Ее голос звучал устало, мне показалось, что она вот-вот расплачется, но она неожиданно засмеялась, и ее смех эхом прокатился по комнате, после чего все умолкли. Видно, другие боялись не меньше моего.
– Не бойтесь, это я в последний раз смеюсь. Мне теперь недолго осталось. – Жасмин усмехнулась. – Меня поэтому сюда к вам, новеньким, и запихнули – чтоб вы знали, что бывает с беглянками. Они меня прикончат у вас на глазах. Вот увидите.
Одна из девушек тихо заплакала, другая последовала ее примеру, и вскоре отовсюду слышались рыдания.
– Тсс, – шикнула Жасмин. – Это вовсе не значит, что ни у кого из вас не получится сбежать. Об этом я и толкую: не отчаивайтесь! Иногда лучше один раз набраться храбрости, чем всю жизнь прожить трусом и рабом.
Рыдания не стихали, но ее слова запали мне в душу, проникли в самую глубь страха, упали, подобно каплям воды на умирающий от засухи цветок, и я пообещала себе, что запомню их, запомню ее уверенность и силу.
Утром солнечный свет просочился сквозь просветы в затянутых черной бумагой окнах и щели в стенах, так что теперь я могла разглядеть остальных. Вокруг меня было множество девушек, измученных и голодных. Все были прикованы наручниками к трубам или к оконным засовам, руки оказались свободными лишь у одной, ярко накрашенной и одетой в красное шелковое сари, – она сидела, обхватив колени, по лицу размазана тушь. Она улыбнулась мне, и я догадалась, что передо мной – та, чьи слова заставили тьму во мне отступить. Это была Жасмин, и лицо ее сияло надеждой.
– Ключей от наручников у меня нету, а то я бы помогла тебе, – сказала она и вновь улыбнулась, но по ее глазам я поняла, что за улыбкой она пытается спрятать страдания.
Одна из девушек щурилась от света. Как и у меня, руки у нее были закованы, и она всхлипывала – то ли от боли, то ли от отчаяния. От голода у меня свело желудок, и, даже несмотря на солнечные лучи, все вокруг казалось мрачным и унылым.
– Ты ранена? – спросила Жасмин, но девушка покачала головой.
Рядом с Жасмин сидели еще две девочки. На лбу у одной был глубокий порез, на щеке запеклась струйка крови. Совсем юные – им было не больше двенадцати, года на три младше меня. Они показались мне очень похожими.

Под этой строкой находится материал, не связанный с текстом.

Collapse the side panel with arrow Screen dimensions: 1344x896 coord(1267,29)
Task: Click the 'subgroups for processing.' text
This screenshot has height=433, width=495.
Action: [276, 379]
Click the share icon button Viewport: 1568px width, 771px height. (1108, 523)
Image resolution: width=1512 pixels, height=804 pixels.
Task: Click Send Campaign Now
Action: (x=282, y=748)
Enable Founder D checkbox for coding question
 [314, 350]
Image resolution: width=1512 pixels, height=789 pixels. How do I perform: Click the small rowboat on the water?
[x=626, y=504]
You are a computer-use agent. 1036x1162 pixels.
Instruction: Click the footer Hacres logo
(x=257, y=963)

– Они сестры. Их папаша сюда продал. Все мы тут – как овощи, нас прямо на корню продают. Видали, как на рынке картошкой торгуют, по пять рупий за два кило? Вот и мы – как та самая картошка… – Жасмин не договорила и снова истерично рассмеялась.
– Ну хватит уже, замолчи, – одернула ее еще одна девушка, – ты всех пугаешь. Мы наверняка можем выбраться отсюда. Давайте-ка поразмыслим хорошенько. Мама мне всегда говорила: «Нирджа, даже из самых сложных ситуаций всегда есть выход». Отсюда, скорее всего, тоже можно сбежать.